How do public infrastructure, access and utilities factor in?
National SEZ guidance emphasises integrated roads, utilities, waste systems and telecoms as part of the offering — important in Bali, where congestion and water constraints affect legacy tourist areas. Kura Kura’s blueprint sequences key infrastructure alongside private project phases, with marketing highlighting proximity to Ngurah Rai International Airport and seaports.
- Road access to main Balinese arteries and to Sanur / Denpasar
- Internal boulevards separating guest and service flows
- Power capacity reserved for hotels, schools, research and tech
- Potable and non-potable water plus zone-level wastewater treatment
- Solid-waste collection and disposal coordinated by the developer
- High-bandwidth fibre and server rooms for creative/tech tenants
Investors should confirm, per project, what utilities exist versus must be built, connection fees versus standard Bali arrangements, and any nearby public upgrades affecting access.
How does an investor enter a specific district?
Kura Kura divides the island into functional districts (hospitality, marina, knowledge, creative), each with its own land-use profile. The general route: agree land terms with the developer, register through Indonesia’s Online Single Submission (OSS) / national single window, then move to construction once approvals are in place. An investor typically engages the developer to identify a plot matching their use, confirms the activity falls within approved “main activities” and the district land-use plan, negotiates a long-term lease consistent with foreign-ownership rules, and submits investment documentation via the one-stop service. Early-phase districts carry more execution risk and negotiation leverage; mature districts offer infrastructure and anchor tenants but stronger developer pricing power.
Key risks and a practical investor checklist
The master plan is a conceptual framework implemented in phases, with districts maturing at different speeds. Strategies anchored on future vibrant precincts may face multi-year gaps before surrounding infrastructure, complementary operators and public realm fully materialise. Components can also be reprioritised, redesigned or scaled back under market, environmental or political pressure, altering the character of specific plots.
District design codes and sustainability rules are both constraint and value driver. Limits on height, massing, materials, mobility and green space can restrict some formats, raise design and compliance cost, and lengthen approvals — yet they underpin the destination’s quality. Underestimating them leads to costly redesigns or delays that erode first-mover advantage.

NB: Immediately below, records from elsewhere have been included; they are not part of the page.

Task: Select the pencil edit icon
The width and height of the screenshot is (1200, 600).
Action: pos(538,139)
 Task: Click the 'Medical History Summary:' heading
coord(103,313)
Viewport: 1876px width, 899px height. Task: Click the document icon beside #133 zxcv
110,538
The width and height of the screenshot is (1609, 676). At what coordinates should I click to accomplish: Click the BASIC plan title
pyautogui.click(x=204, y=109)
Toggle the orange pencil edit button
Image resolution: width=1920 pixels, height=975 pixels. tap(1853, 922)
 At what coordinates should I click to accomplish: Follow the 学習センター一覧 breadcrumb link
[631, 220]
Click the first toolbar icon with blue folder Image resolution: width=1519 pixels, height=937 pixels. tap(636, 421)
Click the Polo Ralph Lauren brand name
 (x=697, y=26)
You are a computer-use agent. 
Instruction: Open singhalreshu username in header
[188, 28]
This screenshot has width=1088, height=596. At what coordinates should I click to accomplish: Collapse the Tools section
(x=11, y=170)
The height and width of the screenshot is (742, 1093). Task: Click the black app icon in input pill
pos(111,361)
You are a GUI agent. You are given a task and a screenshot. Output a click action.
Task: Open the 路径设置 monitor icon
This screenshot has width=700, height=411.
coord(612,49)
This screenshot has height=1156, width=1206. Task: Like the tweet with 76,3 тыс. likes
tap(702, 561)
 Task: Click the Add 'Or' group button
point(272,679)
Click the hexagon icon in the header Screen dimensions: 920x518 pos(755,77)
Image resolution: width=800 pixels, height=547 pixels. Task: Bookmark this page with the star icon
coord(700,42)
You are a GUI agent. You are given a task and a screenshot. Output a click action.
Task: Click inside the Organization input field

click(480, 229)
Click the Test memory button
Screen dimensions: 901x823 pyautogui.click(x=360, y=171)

- Obtain the latest official master plan and district zoning maps; annotate your parcels, access routes and anticipated neighbouring uses over 5–10 years.
- Review your district’s design code (setbacks, height, plot ratio, mobility, sustainability) and design around constraints, not marketing renders.
- Stress-test for slower phasing: assume neighbouring plots stay undeveloped longer, and check your asset works standalone.
- Verify sequencing of critical infrastructure (roads, utilities, drainage, fibre, transport) to your site, with contingencies if links arrive late.
- Clarify in writing how master-plan changes are governed and what rights existing investors hold.
- Budget conservative contingencies for iterative design reviews driven by high standards.
- Identify complementary uses you depend on (hotels, F&B, cultural venues) and which are confirmed versus speculative.
- Align your exit with realistic master-plan maturity dates, not the earliest announced phases.